**** DATA LISTING
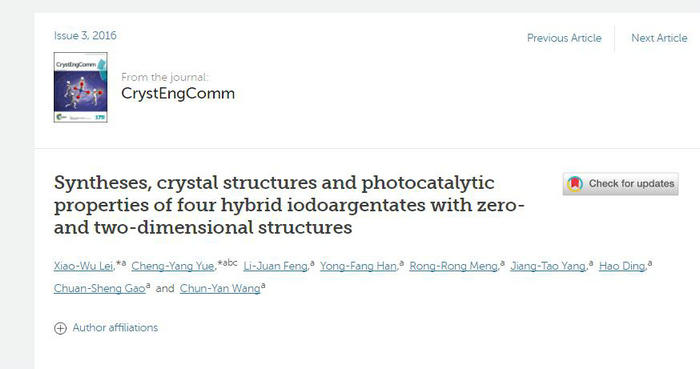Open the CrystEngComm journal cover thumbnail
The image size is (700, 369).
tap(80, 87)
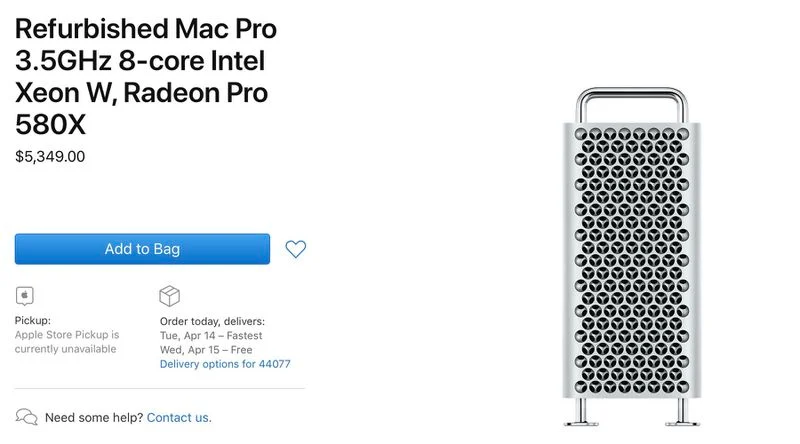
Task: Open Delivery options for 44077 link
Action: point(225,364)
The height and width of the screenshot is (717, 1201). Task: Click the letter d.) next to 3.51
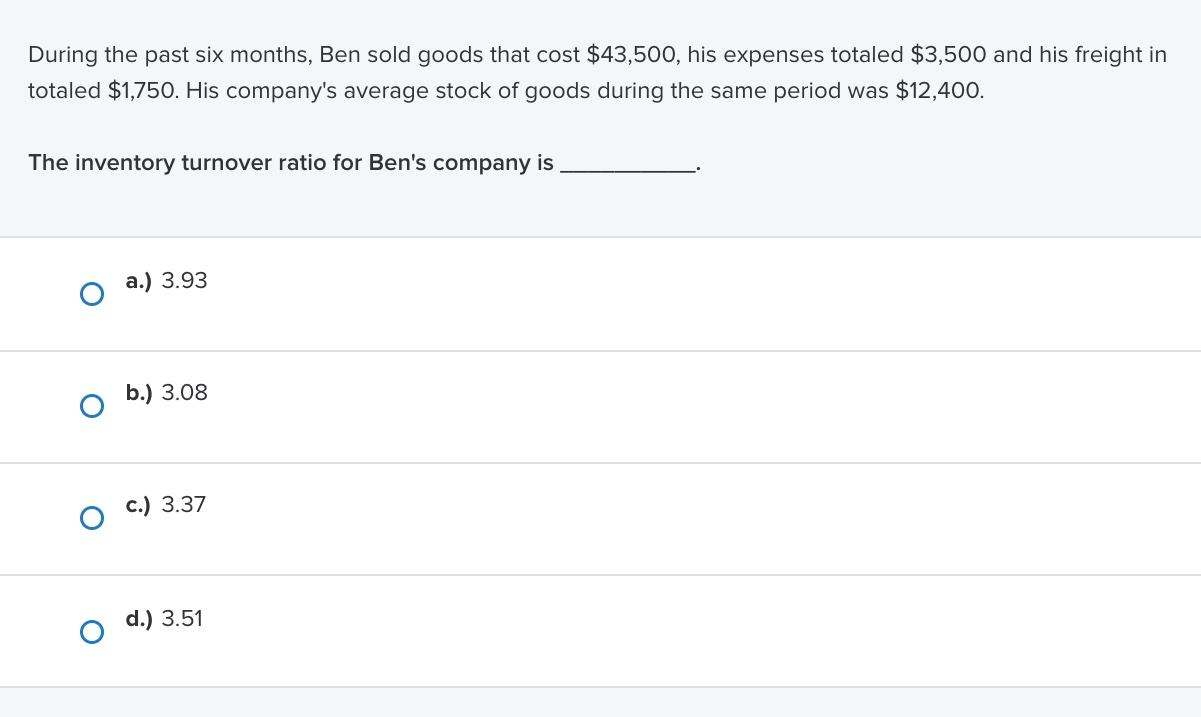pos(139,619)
********
**** DATA LISTING
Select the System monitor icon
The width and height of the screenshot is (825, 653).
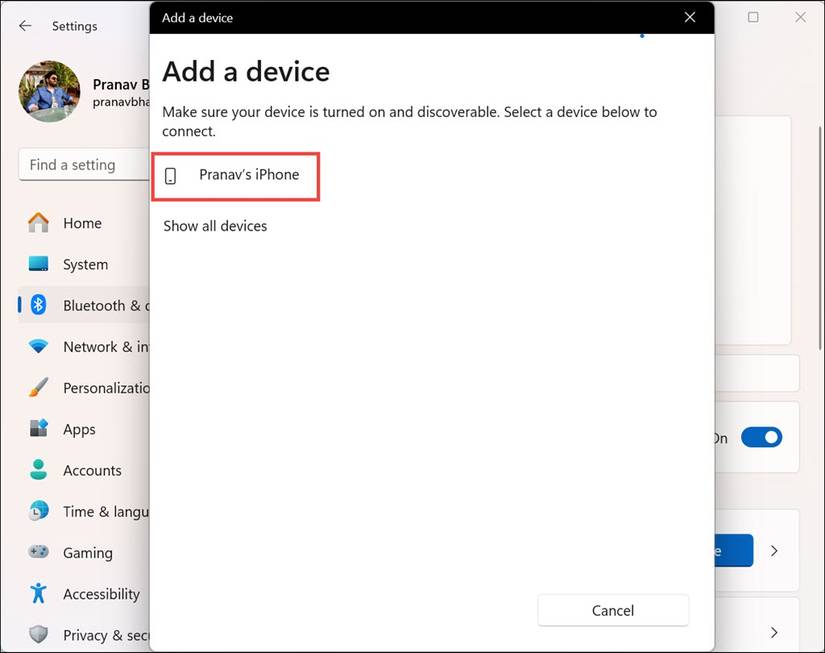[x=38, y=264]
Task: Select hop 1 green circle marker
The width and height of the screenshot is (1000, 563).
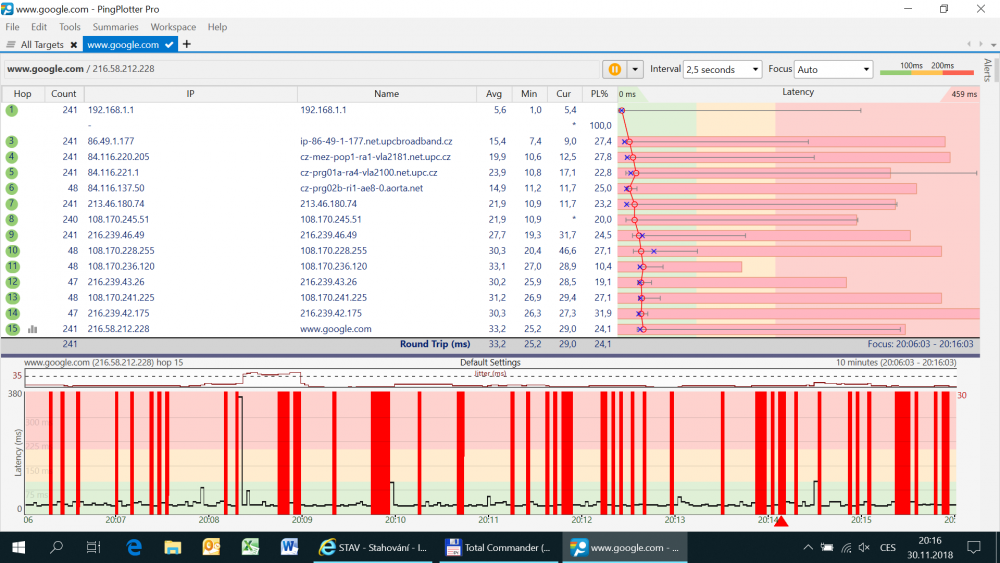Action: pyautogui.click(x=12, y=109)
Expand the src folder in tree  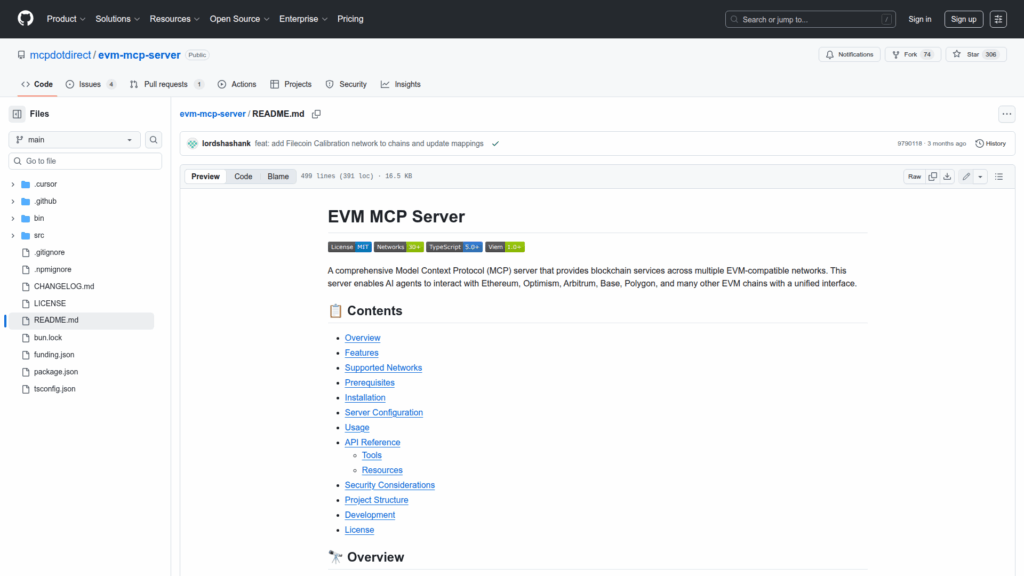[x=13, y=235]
********
## REQUIRED ACTION
Wherever the string "Select" appears in the records above, copy the line it sits in.

## SOLUTION
Select the System monitor icon
Task: Select hop 1 green circle marker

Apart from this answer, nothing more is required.